= WRITTEN PROBLEM =
In the part of the records that opens with the line containing "Given: Expand the node_modules folder" and closes with the line containing "Looking at the", change "node_modules" to "dist". Give back only those lines, with everything else left as it is.

= GIVEN DATA =
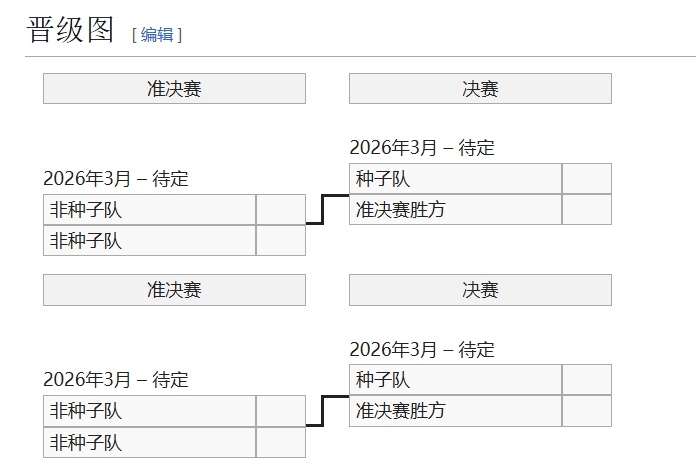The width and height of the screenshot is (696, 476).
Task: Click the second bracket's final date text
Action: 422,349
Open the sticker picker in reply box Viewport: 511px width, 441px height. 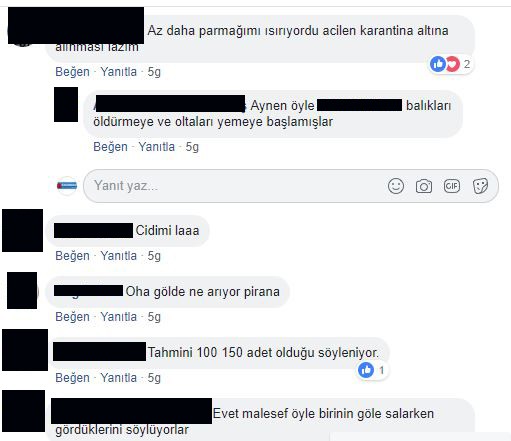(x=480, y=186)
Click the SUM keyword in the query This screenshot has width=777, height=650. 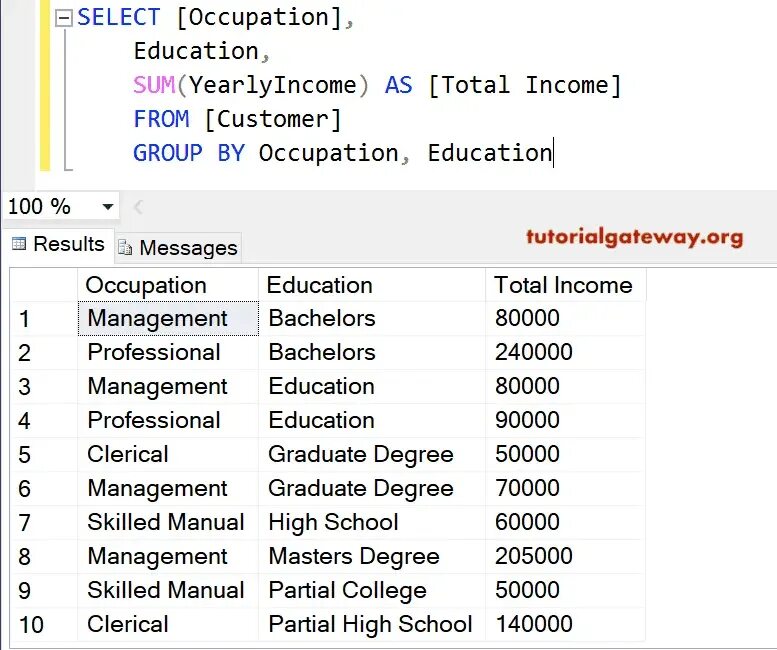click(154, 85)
---
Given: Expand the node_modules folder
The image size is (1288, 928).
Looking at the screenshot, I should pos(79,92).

= RESULT OF THE TASK =
Given: Expand the dist folder
The image size is (1288, 928).
Looking at the screenshot, I should pos(79,92).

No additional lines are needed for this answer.